La concurrence pour les Jeux de 2012 a été l’illustration parfaite du slogan actuel de la mondialisation néolibérale : le monde est une marchandise, et l’olympisme, avec ses cinq anneaux, son logo commercial. La Ville de Paris s’est lancée dans la course en organisant une opération de marketing politique sans précédent. Quelle que soit l’issue du vote, la candidature française a déjà provoqué de nombreuses protestations, malgré un matraquage publicitaire impulsé par la mairie de Paris, le gouvernement et le Comité national olympique et sportif français (CNOSF) qui n’a pas été sans rappeler l’insistante propagande d’Etat en faveur du traité constitutionnel européen.

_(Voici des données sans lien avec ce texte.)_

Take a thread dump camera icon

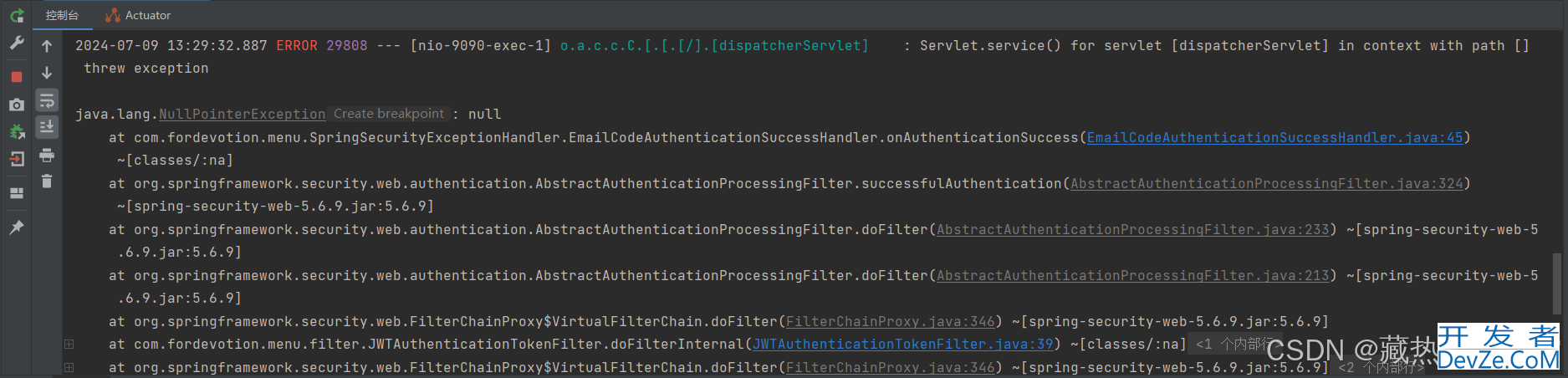tap(16, 105)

« Toute la France assemblée derrière les Jeux » : ce slogan de l’union sacrée signé par les présidents des quatre grands groupes parlementaires UMP, Parti socialiste, UDF et Parti communiste avait donné le ton de la déferlante organisée comme une campagne unanimiste de mobilisation patriotique. Tout y est passé : illuminations de l’Assemblée nationale, des bâtiments publics, de la tour Eiffel et des ponts avec le logo « Paris 2012 », oriflammes publicitaires omniprésentes, affichages massifs, spots télé permanents, transports en commun transformés en véhicules de communication olympique, sportifs de renom, personnalités du show-biz, de la politique et des médias, et bien entendu constitution d’un consortium de parrains officiels, le « Club des entreprises Paris 2012 » comprenant notamment Lagardère, Lafarge, Bouygues, Carrefour, Suez, Accor, c’est-à-dire des « humanistes » adeptes des licenciements boursiers et partisans des mérites de l’« esprit sportif », frère jumeau de l’« esprit d’entreprise ».

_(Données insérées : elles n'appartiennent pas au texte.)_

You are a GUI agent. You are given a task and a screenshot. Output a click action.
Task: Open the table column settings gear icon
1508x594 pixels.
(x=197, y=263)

Carrefour clamait ainsi : « Effort, respect, partage, esprit d’équipe, solidarité, ces valeurs de l’olympisme guident aussi l’action de notre groupe au quotidien. » Le groupe hôtelier Accor, bien connu pour son « respect » des conditions de travail exploitation de la sous-traitance, salaires dérisoires, intérim et flexibilite maximale , ne pouvait que se féliciter de l’aubaine olympique que lui offrait sur un plateau la très « socialiste » mairie de Paris : « L’esprit d’équipe et de compétition fait partie de nos valeurs... »
Lors de la venue de la commission d’évaluation du Comité international olympique (CIO), à la mi-mars 2005, de nombreuses voix sportives, politiques et même syndicales à droite mais aussi à gauche s’étaient élevées pour déplorer l’« agitation sociale », et particulièrement la journée d’action syndicale du 10 mars, qui pouvait « nuire à l’image de la France » et menacer « nos chances de succès ». Dans une période où le patronat et le gouvernement menaçaient de restreindre le droit de grève dans les transports, ces appels à la « responsabilité et à la modération » syndicales ne pouvaient que sonner comme un avertissement : la « trêve olympique » sera aussi une trêve sociale, et la « paix olympique » se fera au prix du maintien de gré ou de force de la paix sociale.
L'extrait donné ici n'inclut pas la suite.